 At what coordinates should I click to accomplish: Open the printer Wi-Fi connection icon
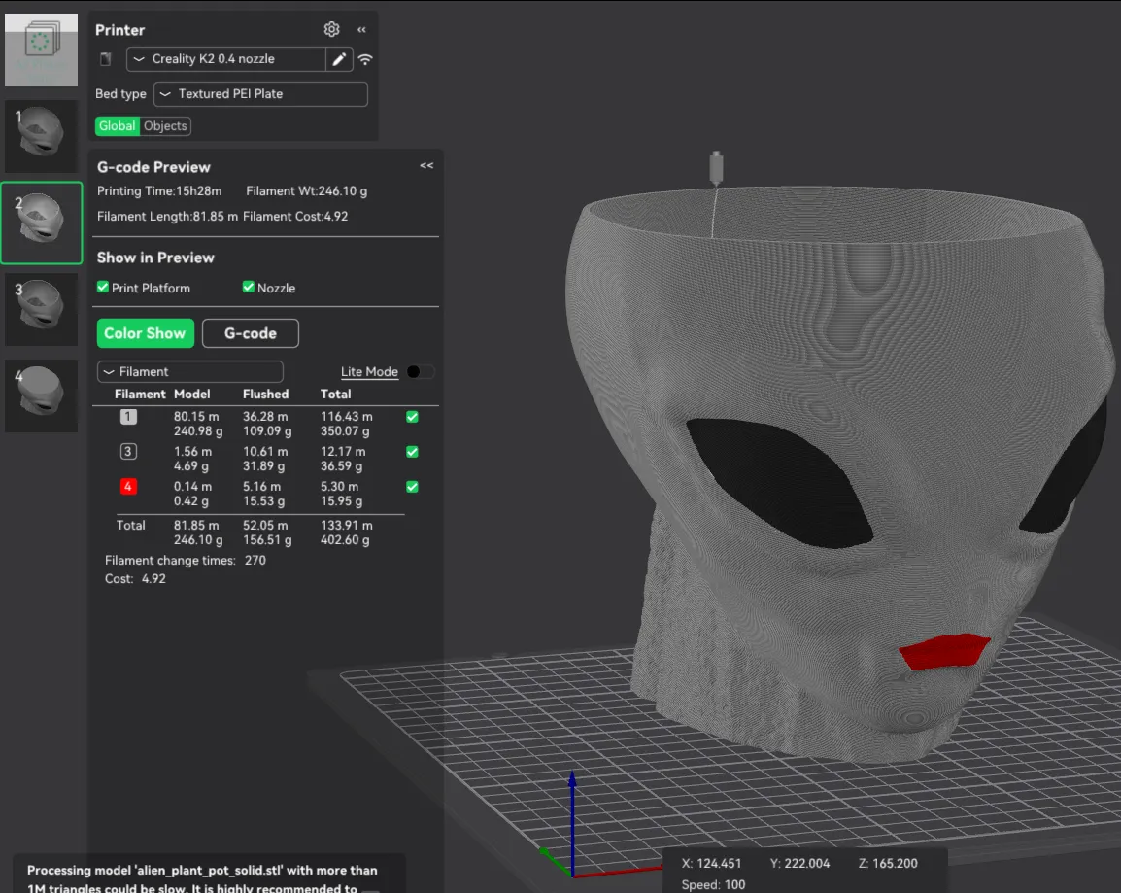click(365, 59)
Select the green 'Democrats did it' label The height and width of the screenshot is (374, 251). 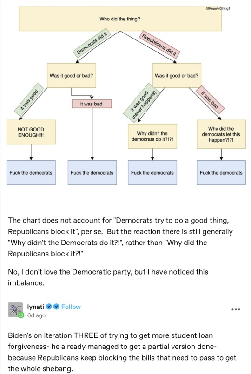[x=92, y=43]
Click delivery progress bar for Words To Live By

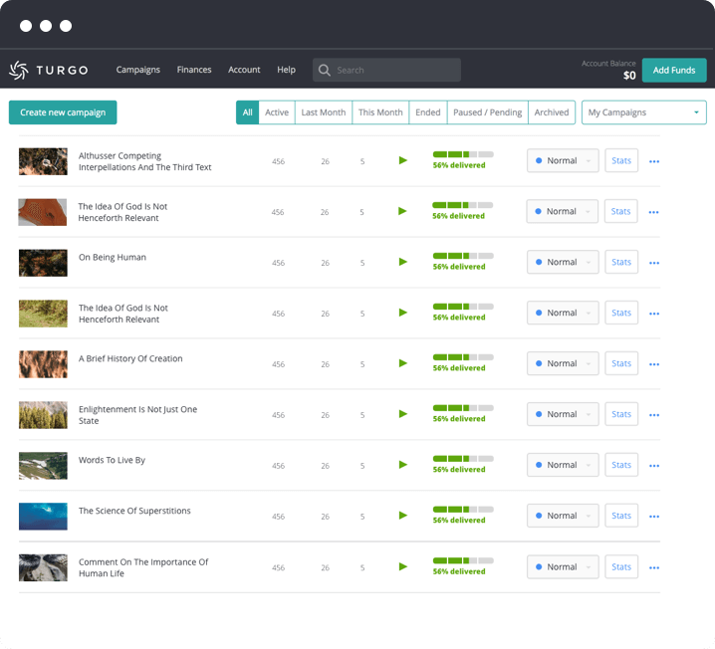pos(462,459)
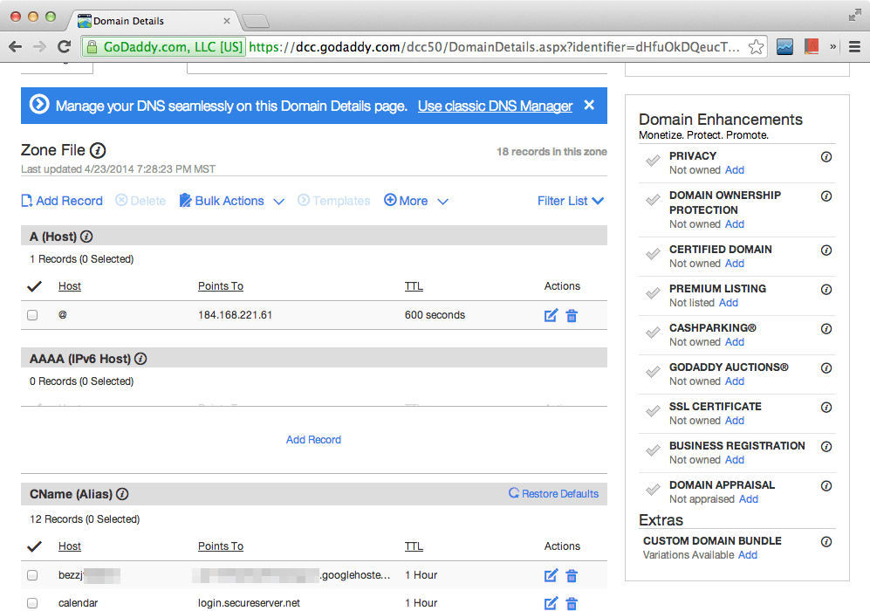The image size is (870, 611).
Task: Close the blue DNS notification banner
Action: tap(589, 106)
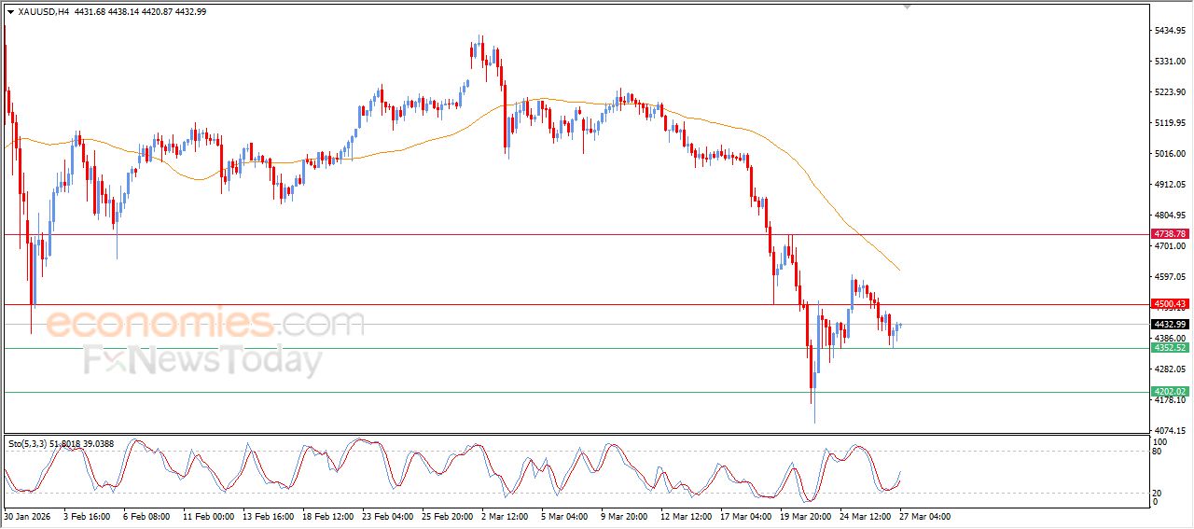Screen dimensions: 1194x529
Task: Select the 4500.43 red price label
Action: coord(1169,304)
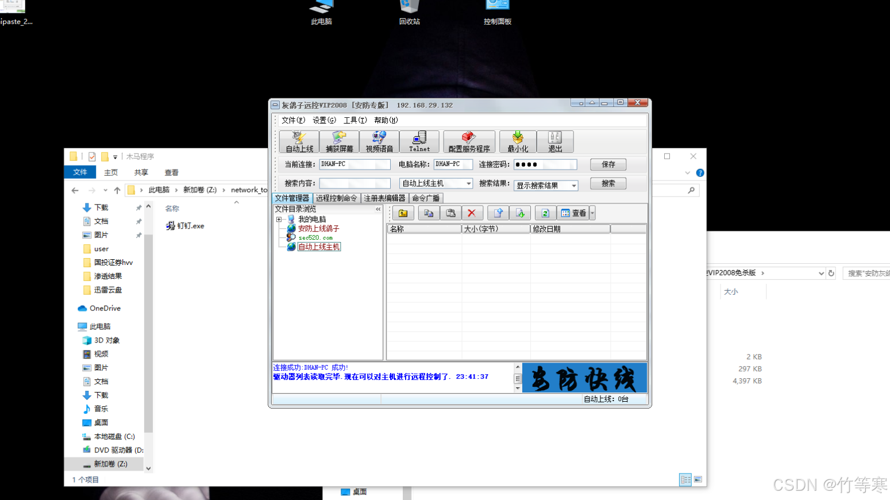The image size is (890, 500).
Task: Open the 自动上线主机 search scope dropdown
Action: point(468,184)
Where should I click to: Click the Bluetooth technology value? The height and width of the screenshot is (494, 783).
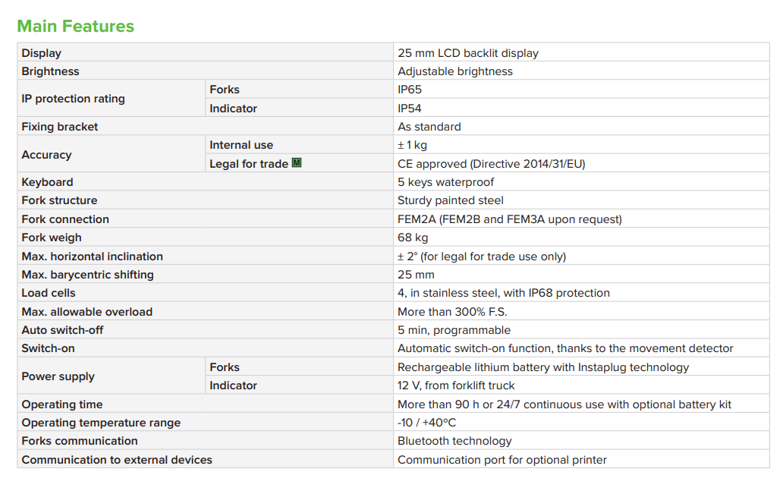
- - -
Extract, word for word, every line from the one holding "Click delivery progress" through the closing line of the data above. Do not include any pictures.

### The answer
Click delivery progress bar for Words To Live By

pos(462,459)
The image size is (870, 611).
Task: Close the blue DNS notification banner
Action: tap(589, 106)
Screen dimensions: 1194x529
Task: Select the 4500.43 red price label
Action: coord(1169,304)
The image size is (890, 500).
Task: Open the 自动上线主机 search scope dropdown
Action: point(468,184)
Where should I click to: Click the Bluetooth technology value? The height and width of the screenshot is (494, 783).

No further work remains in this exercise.